Zilola SattorovaTashkent State University of Oriental Studies,UzbekistanGulnara SeydametovaKarakalpak State University Named After Berdakh,UzbekistanKhilolakhon KhujamberdievaAndijan State Institute of Foreign Languages,UzbekistanAnorgul AshirovaYunus JumaniyozovUrgench State University,Department of Psychology and Pedagogy,Urgench,UzbekistanBakhtigul MamadaminovaNational Research University,Tashkent Institute of Irrigation and Agricultural Mechanization Engineers,Tashkent,Uzbekistan
2025en
ABI

Аннотация

Reconstructing proto-languages is a crucial task in historical linguistics, helping to trace language evolution and relationships.
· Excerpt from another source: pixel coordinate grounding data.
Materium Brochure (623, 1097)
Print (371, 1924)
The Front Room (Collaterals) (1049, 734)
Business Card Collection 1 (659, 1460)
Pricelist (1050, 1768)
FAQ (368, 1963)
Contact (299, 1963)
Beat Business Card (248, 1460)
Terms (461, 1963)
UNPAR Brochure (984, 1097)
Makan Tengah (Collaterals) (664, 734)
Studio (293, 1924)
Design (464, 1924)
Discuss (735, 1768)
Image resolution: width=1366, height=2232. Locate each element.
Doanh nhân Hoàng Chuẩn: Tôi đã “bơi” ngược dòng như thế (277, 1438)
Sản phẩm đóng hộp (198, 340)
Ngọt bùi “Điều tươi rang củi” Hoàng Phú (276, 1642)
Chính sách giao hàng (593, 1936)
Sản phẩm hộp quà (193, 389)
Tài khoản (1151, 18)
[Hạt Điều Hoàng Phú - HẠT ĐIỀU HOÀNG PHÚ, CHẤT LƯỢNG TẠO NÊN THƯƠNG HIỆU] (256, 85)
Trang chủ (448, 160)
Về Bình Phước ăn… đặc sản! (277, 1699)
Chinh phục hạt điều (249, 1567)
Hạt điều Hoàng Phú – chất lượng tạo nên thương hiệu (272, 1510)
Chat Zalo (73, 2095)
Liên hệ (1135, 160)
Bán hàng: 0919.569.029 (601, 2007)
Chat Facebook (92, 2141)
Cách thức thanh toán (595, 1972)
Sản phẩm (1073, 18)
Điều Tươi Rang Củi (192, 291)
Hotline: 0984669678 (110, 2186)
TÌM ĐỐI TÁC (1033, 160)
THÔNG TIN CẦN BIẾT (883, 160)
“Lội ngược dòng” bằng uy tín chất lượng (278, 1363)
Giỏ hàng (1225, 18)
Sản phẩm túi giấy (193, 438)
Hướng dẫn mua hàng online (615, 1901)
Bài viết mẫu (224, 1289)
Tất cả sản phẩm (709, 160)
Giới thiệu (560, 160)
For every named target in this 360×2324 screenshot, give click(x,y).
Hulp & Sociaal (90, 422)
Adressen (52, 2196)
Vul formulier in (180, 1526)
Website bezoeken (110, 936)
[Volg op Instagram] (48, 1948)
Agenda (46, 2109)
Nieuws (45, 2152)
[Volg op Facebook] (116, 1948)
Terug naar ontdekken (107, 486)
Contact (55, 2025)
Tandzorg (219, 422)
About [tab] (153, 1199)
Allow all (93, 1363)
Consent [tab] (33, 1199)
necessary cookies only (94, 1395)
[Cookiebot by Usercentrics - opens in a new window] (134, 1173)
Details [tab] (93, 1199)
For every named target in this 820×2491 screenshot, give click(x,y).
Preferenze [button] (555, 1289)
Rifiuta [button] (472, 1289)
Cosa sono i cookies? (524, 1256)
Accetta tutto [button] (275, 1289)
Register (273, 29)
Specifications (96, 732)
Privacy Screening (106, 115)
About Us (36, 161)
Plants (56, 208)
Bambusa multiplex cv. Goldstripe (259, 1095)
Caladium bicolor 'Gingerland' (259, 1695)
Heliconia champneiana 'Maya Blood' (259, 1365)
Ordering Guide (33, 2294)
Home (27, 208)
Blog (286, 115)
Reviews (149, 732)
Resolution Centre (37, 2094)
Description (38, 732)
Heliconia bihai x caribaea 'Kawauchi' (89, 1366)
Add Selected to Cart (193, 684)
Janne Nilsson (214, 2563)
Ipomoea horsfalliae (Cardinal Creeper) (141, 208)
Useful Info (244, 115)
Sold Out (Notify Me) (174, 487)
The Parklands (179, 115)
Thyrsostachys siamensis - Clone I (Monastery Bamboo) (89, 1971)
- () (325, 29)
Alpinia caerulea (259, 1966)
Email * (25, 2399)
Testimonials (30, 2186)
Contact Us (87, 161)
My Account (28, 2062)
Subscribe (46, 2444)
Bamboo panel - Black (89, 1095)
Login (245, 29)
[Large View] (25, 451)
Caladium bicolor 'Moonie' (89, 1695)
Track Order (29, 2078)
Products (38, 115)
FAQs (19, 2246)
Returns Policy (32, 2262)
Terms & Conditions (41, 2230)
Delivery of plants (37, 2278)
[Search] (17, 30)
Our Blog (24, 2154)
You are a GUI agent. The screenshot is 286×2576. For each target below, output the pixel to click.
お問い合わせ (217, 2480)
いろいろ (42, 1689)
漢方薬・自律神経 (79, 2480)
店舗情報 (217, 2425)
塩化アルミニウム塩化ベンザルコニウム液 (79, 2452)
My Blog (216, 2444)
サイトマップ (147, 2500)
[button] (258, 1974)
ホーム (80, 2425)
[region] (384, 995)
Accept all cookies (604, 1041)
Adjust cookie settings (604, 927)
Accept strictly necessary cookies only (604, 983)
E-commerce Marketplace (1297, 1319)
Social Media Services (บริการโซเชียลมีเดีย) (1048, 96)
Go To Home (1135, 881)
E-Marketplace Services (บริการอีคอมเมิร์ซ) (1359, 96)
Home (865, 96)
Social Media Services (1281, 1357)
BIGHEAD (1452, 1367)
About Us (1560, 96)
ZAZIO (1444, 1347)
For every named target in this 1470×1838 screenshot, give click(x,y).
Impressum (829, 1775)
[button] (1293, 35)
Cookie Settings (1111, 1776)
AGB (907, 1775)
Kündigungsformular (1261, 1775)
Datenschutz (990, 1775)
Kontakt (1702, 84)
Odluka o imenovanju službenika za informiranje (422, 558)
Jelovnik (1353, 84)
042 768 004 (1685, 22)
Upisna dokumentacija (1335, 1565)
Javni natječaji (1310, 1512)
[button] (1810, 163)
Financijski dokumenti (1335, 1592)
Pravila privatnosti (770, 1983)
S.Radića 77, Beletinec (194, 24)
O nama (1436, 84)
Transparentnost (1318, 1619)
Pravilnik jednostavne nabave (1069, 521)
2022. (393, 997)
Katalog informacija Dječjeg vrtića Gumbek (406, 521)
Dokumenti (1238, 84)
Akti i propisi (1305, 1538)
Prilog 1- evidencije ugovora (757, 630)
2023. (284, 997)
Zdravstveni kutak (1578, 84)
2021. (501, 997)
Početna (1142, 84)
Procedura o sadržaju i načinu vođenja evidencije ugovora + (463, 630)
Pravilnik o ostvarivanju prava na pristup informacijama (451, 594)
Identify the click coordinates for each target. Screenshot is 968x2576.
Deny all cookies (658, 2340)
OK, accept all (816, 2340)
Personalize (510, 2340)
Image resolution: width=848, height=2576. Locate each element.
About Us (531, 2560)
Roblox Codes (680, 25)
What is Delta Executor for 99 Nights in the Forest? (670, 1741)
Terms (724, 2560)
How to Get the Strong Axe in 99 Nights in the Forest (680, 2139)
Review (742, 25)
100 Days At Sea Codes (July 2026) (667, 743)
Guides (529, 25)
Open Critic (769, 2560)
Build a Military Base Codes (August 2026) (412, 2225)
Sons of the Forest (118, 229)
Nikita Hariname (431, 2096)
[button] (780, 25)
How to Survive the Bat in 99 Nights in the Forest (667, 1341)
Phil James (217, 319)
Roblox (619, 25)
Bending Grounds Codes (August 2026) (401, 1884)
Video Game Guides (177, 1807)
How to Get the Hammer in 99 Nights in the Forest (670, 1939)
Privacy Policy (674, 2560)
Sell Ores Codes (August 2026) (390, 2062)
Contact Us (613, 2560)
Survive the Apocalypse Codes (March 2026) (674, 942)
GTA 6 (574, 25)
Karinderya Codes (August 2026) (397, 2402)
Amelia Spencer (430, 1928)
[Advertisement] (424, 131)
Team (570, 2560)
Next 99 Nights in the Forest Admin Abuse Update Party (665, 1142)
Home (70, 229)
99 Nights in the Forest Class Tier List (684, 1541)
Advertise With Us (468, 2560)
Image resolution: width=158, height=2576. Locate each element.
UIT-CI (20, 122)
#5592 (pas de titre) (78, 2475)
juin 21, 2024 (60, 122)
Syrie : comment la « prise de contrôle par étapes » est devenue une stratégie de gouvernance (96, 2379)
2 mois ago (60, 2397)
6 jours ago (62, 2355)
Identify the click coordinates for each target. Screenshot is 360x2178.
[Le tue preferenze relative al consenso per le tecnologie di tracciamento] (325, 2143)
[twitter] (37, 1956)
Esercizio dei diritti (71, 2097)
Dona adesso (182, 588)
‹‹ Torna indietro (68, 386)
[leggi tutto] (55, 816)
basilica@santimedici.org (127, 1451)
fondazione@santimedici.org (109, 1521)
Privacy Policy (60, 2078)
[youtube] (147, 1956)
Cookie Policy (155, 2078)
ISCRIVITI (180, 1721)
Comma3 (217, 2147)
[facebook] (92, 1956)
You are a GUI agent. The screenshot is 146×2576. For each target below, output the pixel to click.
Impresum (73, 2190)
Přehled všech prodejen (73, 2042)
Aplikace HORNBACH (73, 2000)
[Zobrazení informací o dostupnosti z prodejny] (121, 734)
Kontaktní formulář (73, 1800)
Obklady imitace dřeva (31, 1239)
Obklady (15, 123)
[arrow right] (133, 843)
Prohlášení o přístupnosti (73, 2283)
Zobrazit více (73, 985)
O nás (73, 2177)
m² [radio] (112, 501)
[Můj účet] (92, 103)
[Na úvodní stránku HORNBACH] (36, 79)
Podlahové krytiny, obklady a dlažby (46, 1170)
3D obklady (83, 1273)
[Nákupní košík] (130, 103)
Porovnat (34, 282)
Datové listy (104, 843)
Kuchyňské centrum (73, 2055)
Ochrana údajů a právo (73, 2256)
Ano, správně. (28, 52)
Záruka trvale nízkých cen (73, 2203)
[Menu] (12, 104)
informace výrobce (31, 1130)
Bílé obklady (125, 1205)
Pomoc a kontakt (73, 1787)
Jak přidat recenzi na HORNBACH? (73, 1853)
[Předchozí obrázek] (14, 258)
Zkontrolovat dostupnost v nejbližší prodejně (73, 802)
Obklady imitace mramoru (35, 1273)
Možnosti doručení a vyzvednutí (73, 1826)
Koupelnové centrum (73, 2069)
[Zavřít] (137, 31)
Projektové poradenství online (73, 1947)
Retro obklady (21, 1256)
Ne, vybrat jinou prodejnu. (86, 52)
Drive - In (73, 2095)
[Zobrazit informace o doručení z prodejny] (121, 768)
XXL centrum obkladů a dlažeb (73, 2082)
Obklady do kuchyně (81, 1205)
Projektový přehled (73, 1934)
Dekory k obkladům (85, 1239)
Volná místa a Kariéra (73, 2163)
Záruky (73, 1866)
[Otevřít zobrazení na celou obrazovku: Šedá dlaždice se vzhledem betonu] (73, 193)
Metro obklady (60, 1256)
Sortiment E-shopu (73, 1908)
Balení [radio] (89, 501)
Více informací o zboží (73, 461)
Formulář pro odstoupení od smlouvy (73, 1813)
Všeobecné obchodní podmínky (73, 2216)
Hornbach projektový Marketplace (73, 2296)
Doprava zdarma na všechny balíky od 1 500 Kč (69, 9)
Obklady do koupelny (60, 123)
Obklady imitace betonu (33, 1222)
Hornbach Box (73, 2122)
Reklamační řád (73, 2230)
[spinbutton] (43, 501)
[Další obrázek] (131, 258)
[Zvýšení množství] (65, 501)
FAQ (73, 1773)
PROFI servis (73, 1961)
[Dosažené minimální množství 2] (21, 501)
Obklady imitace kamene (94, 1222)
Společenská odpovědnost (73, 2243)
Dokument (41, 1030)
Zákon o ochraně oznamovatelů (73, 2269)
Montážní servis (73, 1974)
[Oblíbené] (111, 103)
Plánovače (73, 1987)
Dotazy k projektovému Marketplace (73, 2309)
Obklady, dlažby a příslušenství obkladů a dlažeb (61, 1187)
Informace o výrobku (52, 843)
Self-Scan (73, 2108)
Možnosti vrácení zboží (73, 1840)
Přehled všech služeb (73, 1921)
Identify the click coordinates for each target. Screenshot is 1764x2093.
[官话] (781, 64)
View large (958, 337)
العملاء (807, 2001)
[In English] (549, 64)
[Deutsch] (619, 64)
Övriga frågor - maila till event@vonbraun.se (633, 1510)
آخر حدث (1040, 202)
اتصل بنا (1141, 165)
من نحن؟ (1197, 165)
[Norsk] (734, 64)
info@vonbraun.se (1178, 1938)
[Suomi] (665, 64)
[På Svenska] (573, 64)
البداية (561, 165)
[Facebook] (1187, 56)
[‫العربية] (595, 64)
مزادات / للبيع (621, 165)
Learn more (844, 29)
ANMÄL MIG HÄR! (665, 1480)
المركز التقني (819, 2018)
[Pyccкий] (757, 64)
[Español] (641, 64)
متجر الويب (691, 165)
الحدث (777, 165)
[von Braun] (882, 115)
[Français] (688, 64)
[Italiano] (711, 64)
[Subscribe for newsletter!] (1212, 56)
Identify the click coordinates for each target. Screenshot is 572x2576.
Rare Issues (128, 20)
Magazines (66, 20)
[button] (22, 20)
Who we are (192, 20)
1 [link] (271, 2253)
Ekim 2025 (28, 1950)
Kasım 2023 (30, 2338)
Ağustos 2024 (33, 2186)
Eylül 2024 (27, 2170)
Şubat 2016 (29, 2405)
Recent advancements in Neural Machine Translation (NMT) and deep learning offer novel approaches to automate and enhance this process. Traditional methods rely on manual linguistic reconstruction, which is time-consuming, prone to human error, and limited by the availability of linguistic data. These approaches struggle with handling large datasets and complex phonetic or grammatical transformations across languages. To address these limitations, we propose a framework leveraging NMT models trained on linguistic corpora of modern and ancient languages. Our approach integrates sequence-to-sequence learning, attention mechanisms, and phoneme embedding techniques to predict proto-language forms with greater accuracy. The model is further refined using comparative linguistic data and unsupervised learning techniques to identify patterns in language evolution. The proposed method automates proto-language reconstruction, enhances the accuracy of linguistic predictions, and efficiently processes vast linguistic datasets. This enables researchers to uncover deeper historical connections between languages. Our findings demonstrate that deep learning models can outperform traditional methods in reconstructing linguistic ancestries. The results indicate a promising direction for computational historical linguistics, offering a scalable and data-driven approach to understanding language evolution.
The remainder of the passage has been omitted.